#### [Extract provided]
We are starting to see some in my city in the US and while that is exciting and appreciated, many of them are terrible to ride on. There is one near my house that is so full of lane changes and curves, you really can do much more than 7mpg (walking speed). For some reason, they saw fit to make the bike lane weave in and out of the parallel parking? It's so bizarre and awkward that I'd rather just ride with the traffic in the street like we used to since that invokes less anxiety.
The bike ramp example was insane to me. OF COURSE it's not built so cyclists can zoom up onto the sidewalk at 20 miles per hour without slowing down. That's how you turn a pedestrian into paste.
Really, you should be dismounting and walking your bike onto the sidewalk, but if you're going to ride your bike up that ramp, absolutely do not do it so quickly that you risk crashing.
One thing I want to point out is that white light has worse effect on light pollution than warmer light, at least as far as astronomy goes. If you ever go to a stargazing party you'll notice everyone uses red flashlights if they need to see anything in the dark because it doesn't drown out the starlight.
That's because the warmer the light, the less it is affected by Rayleigh scattering. In other words, shorter wavelength (i.e., bluer) light scatters more. This is the same reason that the sky is blue.
Animals are also more sensitive/more attracted to bluer light. These harsh white LED street lamps are a death sentence for moth species.
I would even argue that the current design of the bike line is better than the one suggested by the author.
It forces the biker to slow down and reduces the collision risks with others in the line.
It is selfish to think only about the biker coming from the hill. The biker that thinks it is okay to drive 20mph in that situation.
We put sharp turns at the end of roads.
If you have a high-speed road merging into a slow one without some indication that it's ending and a sharp turn at the end, you have a road that kills people.
By not merging the cycling and walkway, sure. That would be a better design.
But presumably real world limitations forced them to merge the two at this point, and forcing cyclists to slow before the merge is of obvious benefit to the safety of pedestrians and cyclists. Not to mention that road construction crews can't fabricate an infinite array of curbs and affordances as a simple practical limitation.
As others have cited, the author seems to have an "everything is an easy fix" perspective to the world, at least when viewed as their own requirements and needs being the only consideration. In reality, loads of people care immensely about all the things that they think are easy fixes, but the fixes aren't nearly as easy as they think. Like, anyone who has ever listened to a user tell them how their app could be made much better knows this, when all of their suggestions would diminish usability for almost every other user.
Ok for LEDs and your general point but for the bike lane situation you are kind of shooting yourself in the foot : It's either non-standard compliant bike lane, which is a problem, or it is standard compliant and then it means that the standard is a broad, inflexible set of rules dictated from the top which is either too complicated for people in charge of the implementation or leaves them no room to adapt to a special case... or probably do not incentivize the implementers to think about what they are doing, all of which is a also a problem.

#### [What to work on]
1. According to the comments on bike lanes and street lighting, why do people at stargazing parties use red flashlights?
2. Carry on the comments on bike lanes and street lighting from their last sentence.
Nothing in the items is needed here.

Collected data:
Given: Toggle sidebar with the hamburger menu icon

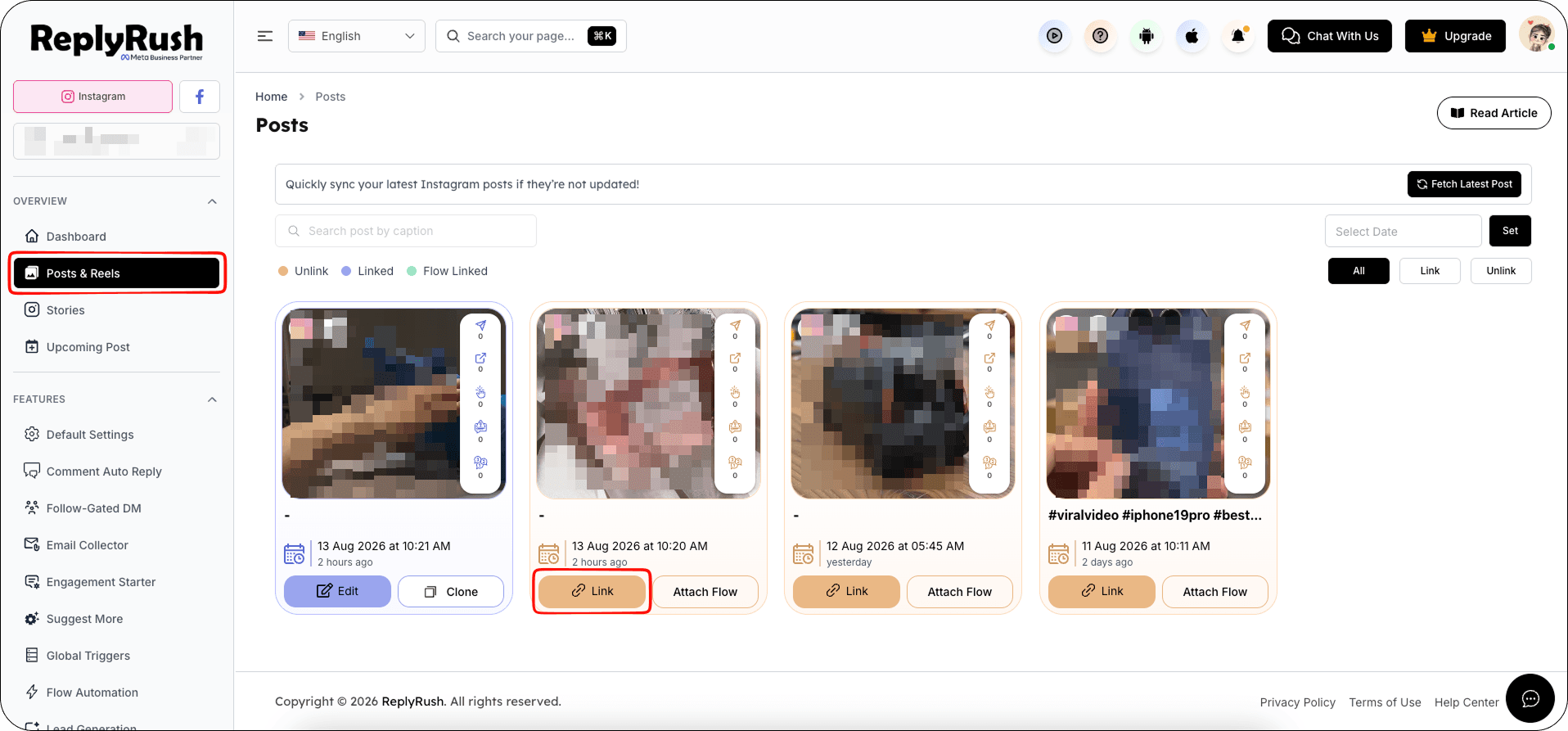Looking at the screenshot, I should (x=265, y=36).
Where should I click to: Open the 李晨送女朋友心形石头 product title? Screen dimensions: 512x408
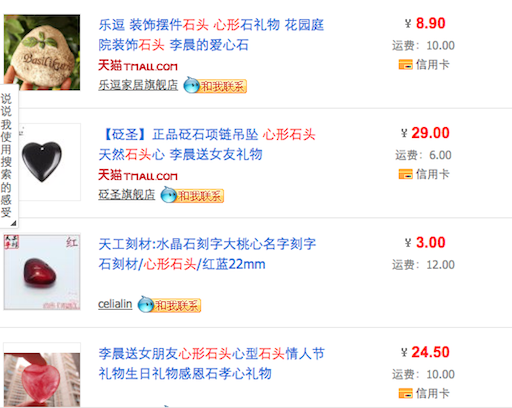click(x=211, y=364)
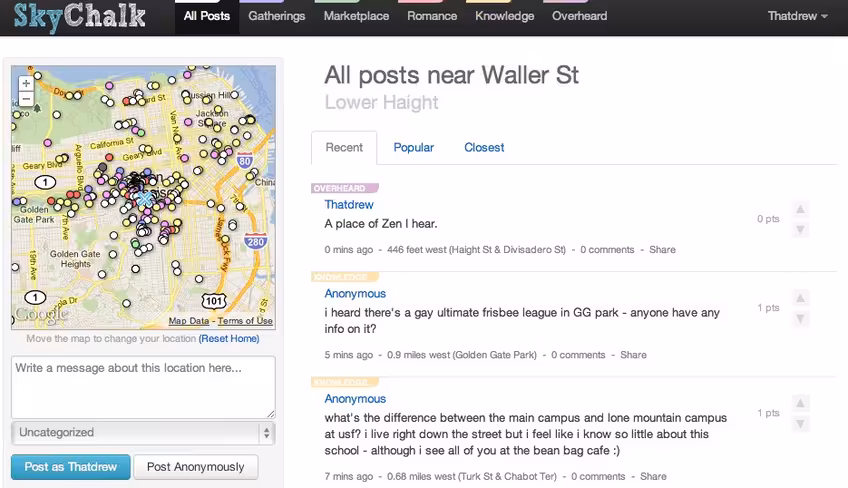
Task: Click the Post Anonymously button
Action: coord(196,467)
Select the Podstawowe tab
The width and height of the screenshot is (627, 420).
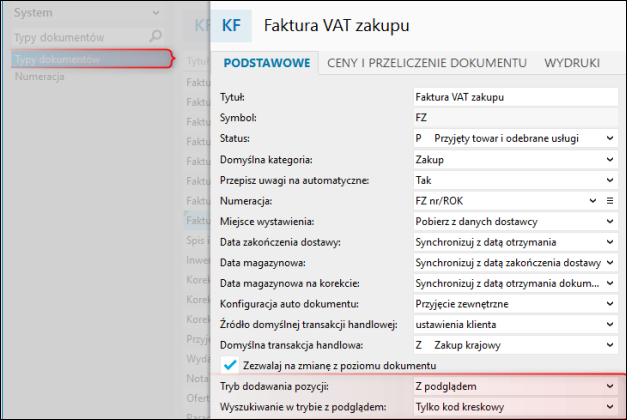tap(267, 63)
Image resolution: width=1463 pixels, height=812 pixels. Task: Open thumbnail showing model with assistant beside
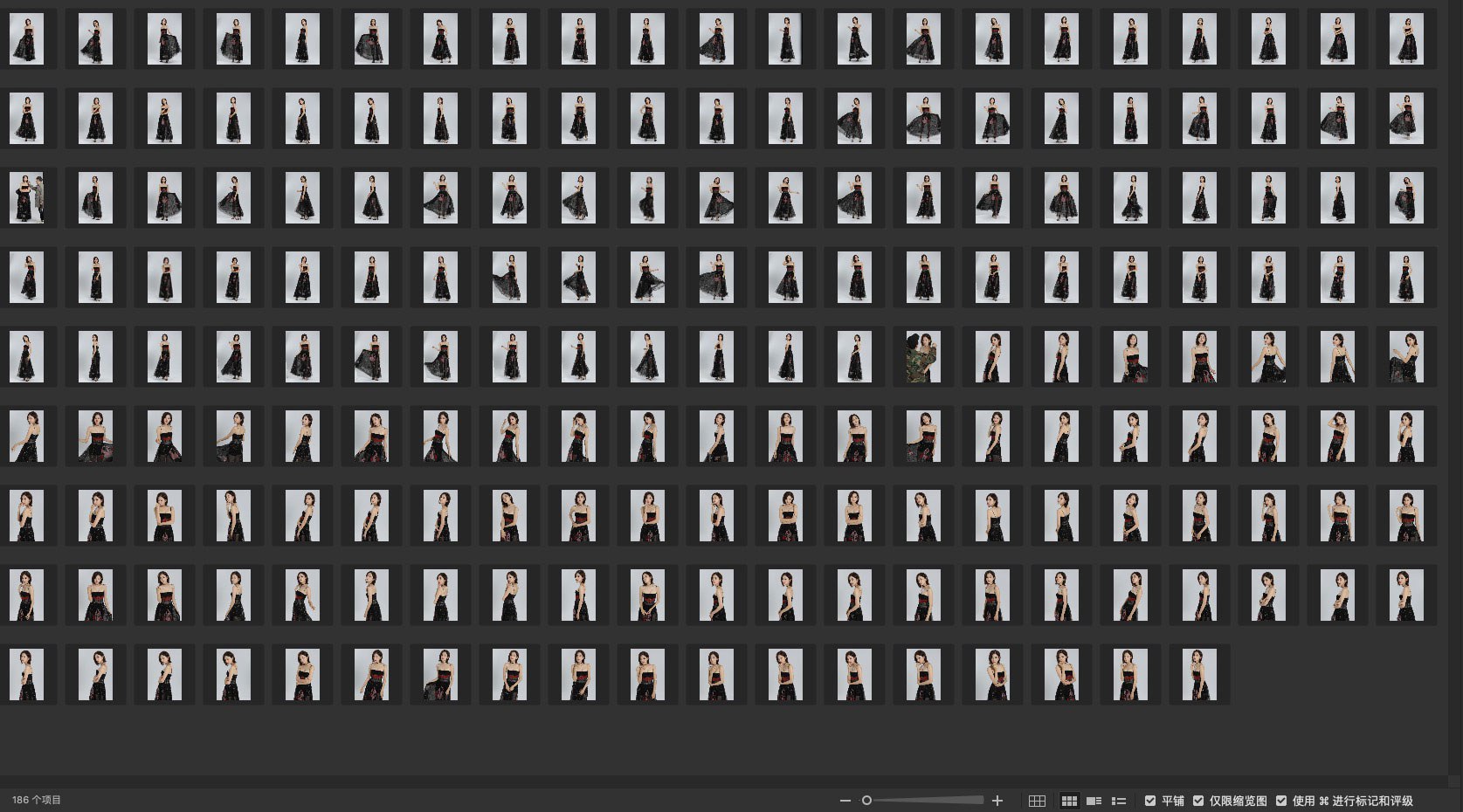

#### [Response list]
1. Red light doesn't drown out the starlight.

2.
Maybe they would rather not have bikers bombing onto the sidewalk at 20 mph when they are going to be sharing that space with pedestrians. A sharp turn is a good way to prevent that. I assume there are several "bike lane ends" signs here, though, which should be an indication to slow down.
Fair enough.
On a side note, I would personally avoid sharing the sidewalk with pedestrians, keep my speed and remain on the road. I know it's legal in my country to bike on (not high-speed) road even if there is a bike lane available. I'd rather share space with the plentiful, the cars, and have them slow down a bit, which cost them nothing, than bothering pedestrians.
…we do put stop lights at pedestrian crossings on high-speed streets. They look like this: http://www.pedbikesafe.org/PEDSAFE/cm_images/PedHyb1.png
This post is massive copium.
If you can't take a look around the U.S. and see that cynicism and apathy are running wild here, then you are either deceiving yourself or you live in an area that hasn't experienced collapse acceleration yet.
There are also LED lights that are more pleasant to look at and don't blind you.
OP's point stands: nobody cares. Nobody even thought about it for a minute. Everything are items in a spreadsheet.
Took me less than a minute to ask a lady in the lights store I visited two months ago to sell me softer, more yellow, LED lights. I still save a ton of electricity but my lights are not blinding me. This awful bright-blue-ish white light is bad for our brains btw, but that's a much bigger topic that I will not engage in.
Thanks for this. My parent's neighborhood has these purple lights and they are terrible. I never cared enough to do even the slightest bit of to understand why this problem is the way it is, until your comment.
> Don’t take anything here too seriously.
I’m not trying to sound snarky at all but I really do think you should reread the first paragraph of the article.
LEDs produce trash light and I'm certain it'll eventually be linked to serious damage to human eyesight. Strobing alone is a nightmare, not to mention color temp like prison yard blue in street lights and car headlights.
Also, the Wikipedia link he points to has 2 references from the same research team the latest of which is over a decade old.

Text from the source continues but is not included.